Reading made me realise how far it is possible to know a vast amount about the various biochemical and other aspects of ‘life’—and we know more now than at any time before in human history—without that automatically leading to a situation in which we are able to frame ‘answers’, let along ‘an answer’, to the fundamental question posed. Many solutions have been proposed, but there isn't one that garners widespread scientific support, let alone which solves or provides consensus. Remarkable, really.
So, yes, we still don't really know how life came about. It seems the debate is split between those who think that life began with self-replicating proteins is some primordeal soup (it has been shown, by Sidney Walter Fox and others, that amino acids can spontaneously form complex proteins and perhaps even can aggregate into sort-of protocells), and those who believe that membranes are key, since all this amino acid action and metamorphosis will tend to fall apart again without a container of some kind to keep it all in. The ‘membrane-first’ school includes people like David Deamer, William Hargreaves, and Pier Luigi Luisi (Marshall works, creditably, to include as many female scientists as possible in his account, although his narrative is still pretty bloke-heavy). A third theory puts the emphasis on energy, a constant input of which is needful (say some) to counter the entropy that would otherwise collapse the possibilities of complex life as an onward growing phenomenon. Marshall relates the excitement at the discovery of those lifeforms that have evolved around alkaline deep-sea hydrothermal vents, far from the sun, which some think provide the source for all life, though Marshall remains unconvinced by this line.
But though all three theories have supporters, there is no general agreement on which one is closest to the truth. Marshall himself seems to incline towards the ‘chemoton’ model, first proposed by Hungarian scientist Tibor Gánti (though it was, it seems, initially greeted with ‘lack of interest, incomprehension, ridicule and malevolence’ in Gánti's homeland):
The underlying thought behind the chemoton model is that genes on their own, a metabolism on its own, or a membrane on its own cannot achieve very much. The essence of life is the interaction of all three. While most researchers interested in the origin of life were dividing life up into its subsystems, in the hope one of them might be enough to get life started, Gánti instead tried to imagine the simplest possible organism that had all three. [250]Marshall is too scrupulous a scientist to thump the tub for any one theory, when the science is so contested, but this ‘everything at once’ theory is the one towards which his book leans.
One thing that I got from this slow, detailed account of the many theories of life's origins was a sense of deep time.
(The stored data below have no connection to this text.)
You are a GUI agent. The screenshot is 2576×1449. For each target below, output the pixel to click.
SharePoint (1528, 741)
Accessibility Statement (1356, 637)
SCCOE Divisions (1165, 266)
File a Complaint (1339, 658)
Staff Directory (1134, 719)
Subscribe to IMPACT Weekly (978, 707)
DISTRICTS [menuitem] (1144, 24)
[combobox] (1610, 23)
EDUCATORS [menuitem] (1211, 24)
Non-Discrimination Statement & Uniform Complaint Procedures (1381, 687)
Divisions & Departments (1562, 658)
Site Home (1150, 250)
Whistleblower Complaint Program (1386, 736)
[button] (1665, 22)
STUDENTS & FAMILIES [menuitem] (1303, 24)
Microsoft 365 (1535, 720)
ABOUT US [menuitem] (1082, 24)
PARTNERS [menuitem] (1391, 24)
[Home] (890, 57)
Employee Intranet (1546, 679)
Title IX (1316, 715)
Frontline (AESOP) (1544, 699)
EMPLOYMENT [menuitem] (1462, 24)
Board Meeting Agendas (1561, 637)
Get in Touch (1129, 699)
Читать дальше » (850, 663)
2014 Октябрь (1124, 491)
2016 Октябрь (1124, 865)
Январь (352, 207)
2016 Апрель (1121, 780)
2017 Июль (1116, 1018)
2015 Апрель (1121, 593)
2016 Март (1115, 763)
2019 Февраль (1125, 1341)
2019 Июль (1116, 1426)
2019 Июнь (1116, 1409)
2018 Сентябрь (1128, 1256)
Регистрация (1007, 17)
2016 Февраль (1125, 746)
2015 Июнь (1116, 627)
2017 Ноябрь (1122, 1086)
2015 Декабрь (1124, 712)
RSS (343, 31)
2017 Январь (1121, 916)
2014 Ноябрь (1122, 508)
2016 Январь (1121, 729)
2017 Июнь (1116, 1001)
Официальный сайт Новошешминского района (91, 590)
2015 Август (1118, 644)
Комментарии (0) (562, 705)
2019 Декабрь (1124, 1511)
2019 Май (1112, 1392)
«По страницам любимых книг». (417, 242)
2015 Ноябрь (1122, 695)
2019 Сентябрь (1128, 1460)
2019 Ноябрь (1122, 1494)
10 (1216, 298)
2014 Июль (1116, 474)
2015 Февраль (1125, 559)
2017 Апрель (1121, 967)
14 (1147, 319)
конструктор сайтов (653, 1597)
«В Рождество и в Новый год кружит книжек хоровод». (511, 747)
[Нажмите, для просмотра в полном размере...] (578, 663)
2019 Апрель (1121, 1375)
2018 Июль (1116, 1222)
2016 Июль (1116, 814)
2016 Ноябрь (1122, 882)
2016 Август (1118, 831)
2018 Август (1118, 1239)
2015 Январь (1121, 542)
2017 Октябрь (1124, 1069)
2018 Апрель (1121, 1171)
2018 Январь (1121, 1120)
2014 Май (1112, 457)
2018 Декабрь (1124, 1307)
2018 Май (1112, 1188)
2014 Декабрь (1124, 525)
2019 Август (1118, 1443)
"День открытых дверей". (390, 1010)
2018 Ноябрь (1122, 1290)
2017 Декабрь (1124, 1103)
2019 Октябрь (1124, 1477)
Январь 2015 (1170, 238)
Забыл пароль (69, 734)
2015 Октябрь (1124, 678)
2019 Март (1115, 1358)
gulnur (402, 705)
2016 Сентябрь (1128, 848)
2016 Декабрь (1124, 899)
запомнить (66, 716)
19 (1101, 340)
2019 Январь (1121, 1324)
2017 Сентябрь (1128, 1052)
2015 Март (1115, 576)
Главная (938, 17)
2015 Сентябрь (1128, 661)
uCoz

Say we started (as most scientists agree we did) with something simple: life as it has now evolved is dazzlingly complex, and that, chemoton model or no chemoton model, is not something that happened overnight. The great gulfs of the past are overgrown with the gradually complexifying forms of this stuff, this thing, this life. That in turn made me reflect on something Marshall does not discuss, since it's not part of his brief: consciousness—specifically, the startling recent-ness of self-aware, self-reflexive minds. For most of that huge backward and abysm of Earth's historical past nothing has both observed and reflected upon the fact there was anything worth observing and reflecting upon. That's a development in life that happened, like, five minutes ago, basically. Nor will it last: ‘before too many billions of years have passed, matter will be too spread to ever condense into new stars ... on this view, we exist in a special period in the universe's history: the one short epoch where isolated pockets of life can emerge, before everything becomes fundamentally uninteresting’ [291] Woh! Marshall adds, with a characteristic touch:
There's a curiously profound line of dialogue in Avengers: Age of Ultron, a film that's otherwise a bit of a mess. The android character Vision is told that the human race is destined to become extinct. He replies: “yes. But a thing isn't beautiful because it lasts.”“Eternity is in love with the productions of time” as William Blake noted, a piece of profundity that takes its place in a larger body of work determinately not a bit of a mess. Marshall doesn't quote Blake, but he's right about this line from Age of Ultron. And his whole book is precisely as curious and profound as the wisdom he identifies here. Very highly recommended.